Duane G. Hunt was born in the heartland of American Protestantism in 1884, and was reared as a Methodist. He earned a Bachelor of Arts degree from Cornell College, Mount Vernon, Iowa, in 1907 and taught in Iowa public schools before entering the University of Iowa Law School in 1911.
Deteriorating vision caused his resignation from law school in 1912 and plagued him throughout his life. Even more disturbing, however, was his persistent religious doubt, which finally forced him to abandon the faith of his family. Only after conquering his original resistance to Catholicism with studied logic did he embrace the Church of Rome, requesting to be baptized.
He was baptized in Chicago in 1913 and then accepted an offer to teach for a year in the Speech Department of the University of Utah. He liked Utah and extended his term of teaching, but a growing desire to become a priest caused him to resign in 1916 to enter St. Patrick Seminary in Menlo Park, California. He was ordained on 27 June 1920 in the Cathedral of the Madeleine. Lifelong interests in athletics and music served to complement his priesthood. Despite his poor eyesight, Father Hunt ranked among the best tennis players in Utah and coached the first diocesan baseball league in 1928. A skilled musician, he directed the cathedral choir for fourteen years.
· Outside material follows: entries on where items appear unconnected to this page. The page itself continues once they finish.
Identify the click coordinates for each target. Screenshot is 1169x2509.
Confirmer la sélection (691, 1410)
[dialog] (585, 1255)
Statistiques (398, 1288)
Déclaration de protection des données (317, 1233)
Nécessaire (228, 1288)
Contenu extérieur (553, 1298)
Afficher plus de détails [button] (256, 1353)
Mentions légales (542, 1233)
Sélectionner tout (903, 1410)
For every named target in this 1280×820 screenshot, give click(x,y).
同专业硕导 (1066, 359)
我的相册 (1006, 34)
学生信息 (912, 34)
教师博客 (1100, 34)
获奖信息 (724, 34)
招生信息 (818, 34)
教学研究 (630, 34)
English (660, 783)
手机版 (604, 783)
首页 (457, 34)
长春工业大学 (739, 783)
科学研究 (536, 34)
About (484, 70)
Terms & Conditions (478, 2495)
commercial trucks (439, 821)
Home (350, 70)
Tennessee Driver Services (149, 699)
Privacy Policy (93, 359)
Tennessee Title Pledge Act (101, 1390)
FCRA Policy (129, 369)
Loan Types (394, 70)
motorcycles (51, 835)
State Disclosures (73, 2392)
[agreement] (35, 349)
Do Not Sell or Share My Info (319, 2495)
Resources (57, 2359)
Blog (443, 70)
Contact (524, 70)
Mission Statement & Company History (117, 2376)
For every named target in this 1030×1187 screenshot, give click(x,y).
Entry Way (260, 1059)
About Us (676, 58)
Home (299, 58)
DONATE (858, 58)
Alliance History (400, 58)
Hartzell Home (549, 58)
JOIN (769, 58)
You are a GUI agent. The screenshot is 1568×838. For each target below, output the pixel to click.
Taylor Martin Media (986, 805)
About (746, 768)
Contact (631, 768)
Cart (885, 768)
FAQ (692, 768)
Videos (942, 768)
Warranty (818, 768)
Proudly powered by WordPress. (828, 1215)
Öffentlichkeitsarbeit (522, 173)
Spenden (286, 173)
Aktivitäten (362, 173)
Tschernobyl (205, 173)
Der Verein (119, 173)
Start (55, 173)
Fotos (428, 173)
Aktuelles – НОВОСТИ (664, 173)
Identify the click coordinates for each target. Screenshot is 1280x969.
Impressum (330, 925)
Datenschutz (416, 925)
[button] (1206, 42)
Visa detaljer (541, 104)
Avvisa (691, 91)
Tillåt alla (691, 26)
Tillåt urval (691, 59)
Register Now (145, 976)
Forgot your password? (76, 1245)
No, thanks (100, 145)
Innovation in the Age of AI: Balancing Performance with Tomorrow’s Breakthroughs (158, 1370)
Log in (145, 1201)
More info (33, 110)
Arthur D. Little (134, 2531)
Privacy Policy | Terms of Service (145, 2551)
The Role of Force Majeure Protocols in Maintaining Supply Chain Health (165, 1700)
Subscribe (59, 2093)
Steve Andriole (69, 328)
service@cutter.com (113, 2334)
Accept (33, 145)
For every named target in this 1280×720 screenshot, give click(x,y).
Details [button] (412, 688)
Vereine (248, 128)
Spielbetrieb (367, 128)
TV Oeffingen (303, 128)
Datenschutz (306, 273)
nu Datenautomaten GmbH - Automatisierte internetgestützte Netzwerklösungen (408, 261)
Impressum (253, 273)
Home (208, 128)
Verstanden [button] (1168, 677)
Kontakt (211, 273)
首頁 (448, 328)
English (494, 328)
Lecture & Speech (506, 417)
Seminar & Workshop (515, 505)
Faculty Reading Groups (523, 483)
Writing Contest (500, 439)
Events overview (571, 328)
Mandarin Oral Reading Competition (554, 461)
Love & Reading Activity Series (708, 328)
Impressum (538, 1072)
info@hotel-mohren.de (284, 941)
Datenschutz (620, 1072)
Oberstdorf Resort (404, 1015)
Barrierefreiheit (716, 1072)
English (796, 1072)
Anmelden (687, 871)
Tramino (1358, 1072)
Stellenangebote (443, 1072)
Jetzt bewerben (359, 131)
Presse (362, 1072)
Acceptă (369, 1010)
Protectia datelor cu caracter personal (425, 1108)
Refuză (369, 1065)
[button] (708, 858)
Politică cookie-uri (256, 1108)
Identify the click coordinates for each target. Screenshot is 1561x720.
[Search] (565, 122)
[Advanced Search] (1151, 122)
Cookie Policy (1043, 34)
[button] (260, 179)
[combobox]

After eight months of missionary work in Vernal, Father Hunt settled in at the Cathedral of the Madeleine as rector in 1925, then later as chancellor and vicar general. He was named Monsignor in 1929. In resonant baritone voice he broadcast the weekly "Catholic Hour" over radio station KSL from 1927 to 1949. He edited the Intermountain Catholic from 1926 to 1934, and published his treatise The People, the Clergy and the Church in 1928.
Bishop Hunt became the first Methodist convert to be named a member of the American Catholic hierarchy when he was consecrated fifth bishop of the Diocese of Salt Lake City on 28 October 1937. During his tenure he founded fifteen parishes throughout the state. Cathedral Parish School, which is now the diocesan pastoral center, was built in Salt Lake City and St. Benedict's Hospital in Ogden. Bishop Hunt invited the Carmelite Sisters to come to Utah, and the Sisters of Charity of the Incarnate Word to open St. Joseph's Villa in Salt Lake City. He encouraged the Trappist monks to establish their monastery in Huntsville, Utah. People of all faiths throughout the United States mourned Bishop Hunt when he died of a heart ailment on 30 March 1960.
See: Duane G. Hunt, "My Conversion to the Catholic Faith," Epistle, St. Paul Guild (1949); Bernice M. Mooney, Salt of the Earth, The History of the Catholic Church in Utah, 1776-1987 (1992).